Regelungen zur Study Week und den Klausuren der BSc-Studiengänge


Der Fakultätsrat hat zu Beginn des Wintersemesters 2009/10 der sofortigen Einführung einer Prüfungswoche am Semesterende zugestimmt. Die letzte (15.) Woche der Vorlesungszeit wird demnach für die Vorbereitung und Durchführung von Klausuren reserviert. Es sollen in diesem Zeitraum keine Lehrveranstaltungen stattfinden.

Zu Beginn des Sommersemesters 2010 (Fakultätsratsbeschluss vom 14.04.2010) wurde diese Festlegung dahingehend erweitert, dass in Zukunft bereits die 14. Woche der Vorlesungszeit als Study Week vorlesungsfrei zu halten sei und Klausuren in der 15. Woche abzuhalten wären. In der Study Week sollen Lehrveranstaltungen zum Zweck der Repetition des Stoffes und der Vorbereitung auf die Klausuren stattfinden, aber kein neuer Stoff mehr eingebracht werden.
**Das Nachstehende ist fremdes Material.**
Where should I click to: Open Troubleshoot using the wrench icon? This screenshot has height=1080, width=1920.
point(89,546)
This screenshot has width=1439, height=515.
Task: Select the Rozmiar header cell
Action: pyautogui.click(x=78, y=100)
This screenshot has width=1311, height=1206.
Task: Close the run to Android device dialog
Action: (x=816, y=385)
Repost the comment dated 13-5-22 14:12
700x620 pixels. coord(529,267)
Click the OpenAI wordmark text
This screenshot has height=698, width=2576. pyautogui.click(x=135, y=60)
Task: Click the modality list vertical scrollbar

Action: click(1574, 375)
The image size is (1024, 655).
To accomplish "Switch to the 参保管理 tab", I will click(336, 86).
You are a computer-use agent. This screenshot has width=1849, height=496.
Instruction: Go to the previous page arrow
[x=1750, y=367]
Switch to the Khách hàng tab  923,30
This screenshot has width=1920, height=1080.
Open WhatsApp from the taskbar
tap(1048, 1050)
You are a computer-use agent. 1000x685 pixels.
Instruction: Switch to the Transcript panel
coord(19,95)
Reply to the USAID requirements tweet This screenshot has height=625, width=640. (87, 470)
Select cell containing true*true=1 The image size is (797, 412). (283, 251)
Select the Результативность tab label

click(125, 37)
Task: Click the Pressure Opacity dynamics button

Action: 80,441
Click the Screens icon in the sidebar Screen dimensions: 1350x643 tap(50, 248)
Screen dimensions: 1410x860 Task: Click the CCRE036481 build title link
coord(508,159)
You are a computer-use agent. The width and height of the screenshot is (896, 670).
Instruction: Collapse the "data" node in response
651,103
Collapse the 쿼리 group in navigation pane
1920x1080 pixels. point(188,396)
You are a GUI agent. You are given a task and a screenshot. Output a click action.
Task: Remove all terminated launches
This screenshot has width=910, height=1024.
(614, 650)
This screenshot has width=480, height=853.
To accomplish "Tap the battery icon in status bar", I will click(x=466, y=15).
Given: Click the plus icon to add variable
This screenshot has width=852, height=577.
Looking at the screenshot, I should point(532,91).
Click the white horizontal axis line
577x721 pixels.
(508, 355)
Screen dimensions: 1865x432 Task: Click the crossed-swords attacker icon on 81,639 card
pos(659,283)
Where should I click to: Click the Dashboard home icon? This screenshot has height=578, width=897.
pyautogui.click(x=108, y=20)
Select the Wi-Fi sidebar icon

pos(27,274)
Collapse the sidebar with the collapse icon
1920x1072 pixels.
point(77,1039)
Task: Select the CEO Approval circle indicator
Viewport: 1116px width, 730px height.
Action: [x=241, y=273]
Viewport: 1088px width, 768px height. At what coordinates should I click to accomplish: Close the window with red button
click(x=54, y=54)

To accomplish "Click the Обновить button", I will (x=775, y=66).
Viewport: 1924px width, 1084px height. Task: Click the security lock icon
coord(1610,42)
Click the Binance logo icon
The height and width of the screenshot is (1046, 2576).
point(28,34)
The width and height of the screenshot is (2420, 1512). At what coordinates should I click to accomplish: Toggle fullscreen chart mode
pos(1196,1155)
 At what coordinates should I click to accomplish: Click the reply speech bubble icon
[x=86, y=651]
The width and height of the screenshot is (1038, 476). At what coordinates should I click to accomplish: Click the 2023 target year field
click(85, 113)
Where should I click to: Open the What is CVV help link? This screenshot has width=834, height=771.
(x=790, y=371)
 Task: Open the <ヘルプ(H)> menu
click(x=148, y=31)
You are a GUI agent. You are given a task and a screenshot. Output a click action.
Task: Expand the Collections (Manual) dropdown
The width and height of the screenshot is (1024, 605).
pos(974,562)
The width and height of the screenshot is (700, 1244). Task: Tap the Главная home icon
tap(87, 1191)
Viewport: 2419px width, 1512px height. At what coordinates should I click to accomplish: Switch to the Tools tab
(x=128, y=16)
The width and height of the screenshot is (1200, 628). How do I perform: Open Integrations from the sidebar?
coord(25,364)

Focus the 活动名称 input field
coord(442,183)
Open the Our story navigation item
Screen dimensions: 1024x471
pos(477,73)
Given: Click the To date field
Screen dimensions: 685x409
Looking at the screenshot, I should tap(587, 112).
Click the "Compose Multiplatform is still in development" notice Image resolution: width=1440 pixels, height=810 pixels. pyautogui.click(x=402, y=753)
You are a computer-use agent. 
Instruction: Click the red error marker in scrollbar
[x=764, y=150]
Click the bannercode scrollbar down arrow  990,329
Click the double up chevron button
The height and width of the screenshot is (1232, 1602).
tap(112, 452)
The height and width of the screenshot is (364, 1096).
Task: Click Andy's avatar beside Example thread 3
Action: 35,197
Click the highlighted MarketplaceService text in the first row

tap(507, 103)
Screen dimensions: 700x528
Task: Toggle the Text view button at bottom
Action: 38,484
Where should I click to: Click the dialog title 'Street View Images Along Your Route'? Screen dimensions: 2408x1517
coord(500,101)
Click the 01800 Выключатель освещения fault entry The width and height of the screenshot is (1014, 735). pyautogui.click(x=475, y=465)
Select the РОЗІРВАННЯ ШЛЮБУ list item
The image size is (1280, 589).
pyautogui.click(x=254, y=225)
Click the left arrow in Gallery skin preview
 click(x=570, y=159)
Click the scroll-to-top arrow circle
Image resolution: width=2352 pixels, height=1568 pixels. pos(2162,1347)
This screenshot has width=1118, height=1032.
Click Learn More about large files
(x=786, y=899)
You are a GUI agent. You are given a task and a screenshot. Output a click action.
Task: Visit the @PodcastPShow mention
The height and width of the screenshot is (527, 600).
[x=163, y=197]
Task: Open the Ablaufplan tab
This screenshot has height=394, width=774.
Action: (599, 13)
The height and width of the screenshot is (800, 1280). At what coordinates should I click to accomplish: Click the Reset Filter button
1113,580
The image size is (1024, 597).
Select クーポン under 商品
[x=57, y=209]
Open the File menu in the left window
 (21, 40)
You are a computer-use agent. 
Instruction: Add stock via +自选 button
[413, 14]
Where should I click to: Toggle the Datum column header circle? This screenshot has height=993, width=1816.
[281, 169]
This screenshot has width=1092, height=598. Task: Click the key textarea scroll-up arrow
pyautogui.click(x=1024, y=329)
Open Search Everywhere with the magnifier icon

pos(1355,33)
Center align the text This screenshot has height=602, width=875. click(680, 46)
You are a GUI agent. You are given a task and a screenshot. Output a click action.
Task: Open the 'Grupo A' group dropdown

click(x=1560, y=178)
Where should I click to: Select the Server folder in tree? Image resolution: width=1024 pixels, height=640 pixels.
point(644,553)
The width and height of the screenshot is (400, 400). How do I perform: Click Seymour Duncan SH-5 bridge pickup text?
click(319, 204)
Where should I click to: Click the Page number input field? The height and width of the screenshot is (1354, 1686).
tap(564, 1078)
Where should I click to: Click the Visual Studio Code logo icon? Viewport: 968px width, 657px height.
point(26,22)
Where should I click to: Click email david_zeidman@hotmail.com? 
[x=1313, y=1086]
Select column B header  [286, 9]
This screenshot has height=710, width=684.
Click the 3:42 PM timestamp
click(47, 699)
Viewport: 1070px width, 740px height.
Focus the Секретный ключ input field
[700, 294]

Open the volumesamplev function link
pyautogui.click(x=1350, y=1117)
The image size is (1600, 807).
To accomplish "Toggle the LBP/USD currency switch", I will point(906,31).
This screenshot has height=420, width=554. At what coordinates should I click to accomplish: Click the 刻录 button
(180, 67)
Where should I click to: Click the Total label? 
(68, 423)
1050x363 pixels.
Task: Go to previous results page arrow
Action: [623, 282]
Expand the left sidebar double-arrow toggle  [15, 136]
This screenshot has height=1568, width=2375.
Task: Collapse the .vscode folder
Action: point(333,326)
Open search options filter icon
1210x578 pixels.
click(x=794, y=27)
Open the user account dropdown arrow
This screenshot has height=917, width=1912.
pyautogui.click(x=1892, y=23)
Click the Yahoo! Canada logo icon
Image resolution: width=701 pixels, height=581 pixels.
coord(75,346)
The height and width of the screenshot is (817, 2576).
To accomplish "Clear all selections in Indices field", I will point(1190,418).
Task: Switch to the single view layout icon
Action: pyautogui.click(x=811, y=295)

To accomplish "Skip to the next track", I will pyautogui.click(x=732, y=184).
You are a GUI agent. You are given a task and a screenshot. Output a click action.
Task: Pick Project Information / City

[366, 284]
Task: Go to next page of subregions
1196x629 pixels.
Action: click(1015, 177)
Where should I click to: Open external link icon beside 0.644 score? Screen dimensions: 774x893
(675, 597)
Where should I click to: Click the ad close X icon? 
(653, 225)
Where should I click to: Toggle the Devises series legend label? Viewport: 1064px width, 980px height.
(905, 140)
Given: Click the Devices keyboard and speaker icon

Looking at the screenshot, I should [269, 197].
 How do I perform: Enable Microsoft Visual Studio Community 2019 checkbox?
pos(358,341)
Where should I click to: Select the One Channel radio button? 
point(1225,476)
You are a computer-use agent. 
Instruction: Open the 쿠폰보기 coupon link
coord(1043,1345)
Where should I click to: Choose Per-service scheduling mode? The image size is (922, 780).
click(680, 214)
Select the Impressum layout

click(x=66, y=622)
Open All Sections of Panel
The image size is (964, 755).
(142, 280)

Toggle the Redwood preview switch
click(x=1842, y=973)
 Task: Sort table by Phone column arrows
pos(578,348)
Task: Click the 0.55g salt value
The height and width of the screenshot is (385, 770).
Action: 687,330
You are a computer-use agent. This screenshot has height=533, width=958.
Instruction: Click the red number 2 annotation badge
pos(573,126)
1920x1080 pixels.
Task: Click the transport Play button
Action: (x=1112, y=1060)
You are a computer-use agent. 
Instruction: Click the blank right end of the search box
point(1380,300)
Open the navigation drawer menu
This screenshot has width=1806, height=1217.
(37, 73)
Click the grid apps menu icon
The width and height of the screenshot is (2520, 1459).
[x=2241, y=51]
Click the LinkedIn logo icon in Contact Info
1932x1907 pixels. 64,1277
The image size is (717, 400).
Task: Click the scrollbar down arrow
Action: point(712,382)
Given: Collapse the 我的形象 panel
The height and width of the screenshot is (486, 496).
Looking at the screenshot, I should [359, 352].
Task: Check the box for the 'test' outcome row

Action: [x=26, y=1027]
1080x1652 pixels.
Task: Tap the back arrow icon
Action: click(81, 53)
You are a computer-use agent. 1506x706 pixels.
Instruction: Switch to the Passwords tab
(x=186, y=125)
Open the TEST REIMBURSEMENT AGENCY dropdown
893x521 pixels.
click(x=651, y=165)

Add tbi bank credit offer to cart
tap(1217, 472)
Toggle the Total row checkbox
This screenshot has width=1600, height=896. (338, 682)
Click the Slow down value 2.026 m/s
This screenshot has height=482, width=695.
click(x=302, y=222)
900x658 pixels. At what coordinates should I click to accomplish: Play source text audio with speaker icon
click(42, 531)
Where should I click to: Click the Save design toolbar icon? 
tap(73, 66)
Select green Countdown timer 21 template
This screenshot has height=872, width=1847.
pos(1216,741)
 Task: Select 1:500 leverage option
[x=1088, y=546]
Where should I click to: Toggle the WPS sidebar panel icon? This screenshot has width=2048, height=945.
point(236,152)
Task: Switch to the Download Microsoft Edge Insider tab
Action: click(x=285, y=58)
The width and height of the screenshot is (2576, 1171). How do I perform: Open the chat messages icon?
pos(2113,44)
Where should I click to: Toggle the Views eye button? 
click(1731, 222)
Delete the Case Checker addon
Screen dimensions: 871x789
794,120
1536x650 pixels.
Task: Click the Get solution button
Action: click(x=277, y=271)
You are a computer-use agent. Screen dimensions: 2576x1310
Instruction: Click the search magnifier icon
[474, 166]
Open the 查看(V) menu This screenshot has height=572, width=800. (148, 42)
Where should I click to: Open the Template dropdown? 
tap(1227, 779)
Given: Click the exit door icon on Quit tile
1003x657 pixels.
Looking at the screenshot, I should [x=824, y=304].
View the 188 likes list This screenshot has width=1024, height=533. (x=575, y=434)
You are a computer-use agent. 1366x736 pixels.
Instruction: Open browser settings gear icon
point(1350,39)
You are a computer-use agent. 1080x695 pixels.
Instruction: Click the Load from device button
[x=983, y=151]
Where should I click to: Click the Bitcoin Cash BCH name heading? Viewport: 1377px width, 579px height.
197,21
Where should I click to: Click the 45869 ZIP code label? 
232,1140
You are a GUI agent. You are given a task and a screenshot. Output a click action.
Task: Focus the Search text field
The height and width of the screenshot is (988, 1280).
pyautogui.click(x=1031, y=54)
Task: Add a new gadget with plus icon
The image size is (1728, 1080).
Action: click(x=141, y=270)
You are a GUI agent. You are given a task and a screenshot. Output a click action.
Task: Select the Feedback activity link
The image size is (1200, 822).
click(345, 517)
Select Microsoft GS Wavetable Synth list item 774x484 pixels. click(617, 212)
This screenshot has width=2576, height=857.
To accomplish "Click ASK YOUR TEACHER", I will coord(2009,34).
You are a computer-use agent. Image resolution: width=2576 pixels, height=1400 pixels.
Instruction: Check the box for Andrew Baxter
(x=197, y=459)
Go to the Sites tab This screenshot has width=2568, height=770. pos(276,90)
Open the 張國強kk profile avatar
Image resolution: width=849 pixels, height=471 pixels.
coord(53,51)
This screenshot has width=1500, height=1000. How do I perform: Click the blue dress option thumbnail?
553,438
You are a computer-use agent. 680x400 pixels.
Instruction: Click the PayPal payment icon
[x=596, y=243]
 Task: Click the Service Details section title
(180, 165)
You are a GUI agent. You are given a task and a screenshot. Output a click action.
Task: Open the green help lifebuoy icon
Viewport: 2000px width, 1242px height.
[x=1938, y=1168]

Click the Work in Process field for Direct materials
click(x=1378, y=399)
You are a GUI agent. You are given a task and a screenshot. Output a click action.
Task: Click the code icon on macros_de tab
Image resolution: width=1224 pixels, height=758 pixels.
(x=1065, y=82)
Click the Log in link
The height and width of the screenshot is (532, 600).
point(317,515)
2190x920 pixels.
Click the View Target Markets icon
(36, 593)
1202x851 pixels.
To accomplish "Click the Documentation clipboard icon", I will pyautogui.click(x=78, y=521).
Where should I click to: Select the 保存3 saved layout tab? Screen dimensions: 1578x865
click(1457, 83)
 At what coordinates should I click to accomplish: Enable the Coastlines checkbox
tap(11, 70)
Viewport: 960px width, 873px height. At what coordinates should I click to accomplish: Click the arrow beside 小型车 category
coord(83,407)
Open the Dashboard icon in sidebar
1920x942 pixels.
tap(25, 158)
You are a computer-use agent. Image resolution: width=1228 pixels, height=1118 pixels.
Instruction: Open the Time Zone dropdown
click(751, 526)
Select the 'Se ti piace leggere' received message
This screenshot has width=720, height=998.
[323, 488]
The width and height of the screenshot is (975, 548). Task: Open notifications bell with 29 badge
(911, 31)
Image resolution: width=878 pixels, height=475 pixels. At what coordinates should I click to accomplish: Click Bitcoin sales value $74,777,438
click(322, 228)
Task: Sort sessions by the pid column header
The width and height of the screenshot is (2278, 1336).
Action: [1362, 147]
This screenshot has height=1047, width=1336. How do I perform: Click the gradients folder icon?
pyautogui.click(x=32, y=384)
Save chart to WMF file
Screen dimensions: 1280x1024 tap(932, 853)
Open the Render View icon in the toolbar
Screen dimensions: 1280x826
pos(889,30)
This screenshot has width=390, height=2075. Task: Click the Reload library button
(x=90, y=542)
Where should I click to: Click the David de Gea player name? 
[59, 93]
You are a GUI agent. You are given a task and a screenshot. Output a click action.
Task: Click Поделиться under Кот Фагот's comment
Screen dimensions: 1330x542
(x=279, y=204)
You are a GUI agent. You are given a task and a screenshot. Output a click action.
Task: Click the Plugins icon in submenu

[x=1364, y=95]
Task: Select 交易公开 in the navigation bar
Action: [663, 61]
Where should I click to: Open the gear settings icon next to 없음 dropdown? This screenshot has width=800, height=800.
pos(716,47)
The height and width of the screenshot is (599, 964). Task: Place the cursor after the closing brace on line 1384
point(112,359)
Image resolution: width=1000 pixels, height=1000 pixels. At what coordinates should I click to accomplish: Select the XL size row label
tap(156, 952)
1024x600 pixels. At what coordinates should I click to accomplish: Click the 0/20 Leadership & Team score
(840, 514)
Damit soll den Studierenden ausreichend Zeit zur Vorbereitung auf die Klausuren eingeräumt und das selbstständige Lernen gefördert werden.

Die neue Semesterplanung für Kursvorlesungen im Bachelorcurriculum lautet also:

  • 13 Wochen Stoffvermittlung (26 Lektionen)
  • 14. Woche als Lernwoche (Repetition, Klausurvorbereitung)
  • 15. Woche als Klausurwoche (Klausuren zeitlich abgestimmt und verteilt)

Dieser Zeitplan macht insbesondere dann Sinn, wenn auf eine Klausur in Semestermitte verzichtet wird. Der Vorlesungs- und Übungsbetrieb wird dann dadurch nicht unterbrochen und die Studierenden haben zu Semesterende ausreichend Zeit zur Vorbereitung auf die abschließende Klausur.

Eine Reduktion der Anzahl Klausuren in Kursvorlesungen von zwei auf eine wurde bisher erst versuchsweise für die Vorlesungen PEP2 und PTP2 im Sommersemester 2010 beschlossen. Diese Veranstaltungen sollten unbedingt nach dem neuen Zeitplan durchgeführt werden. Den Dozenten der Kursvorlesungen mit zwei (durch das Modulhandbuch vorgeschriebenen) Klausuren wird empfohlen, in Absprache mit den Teilnehmern eine sinnvolle zeitliche Verteilung von Lernphasen und Klausuren zu suchen.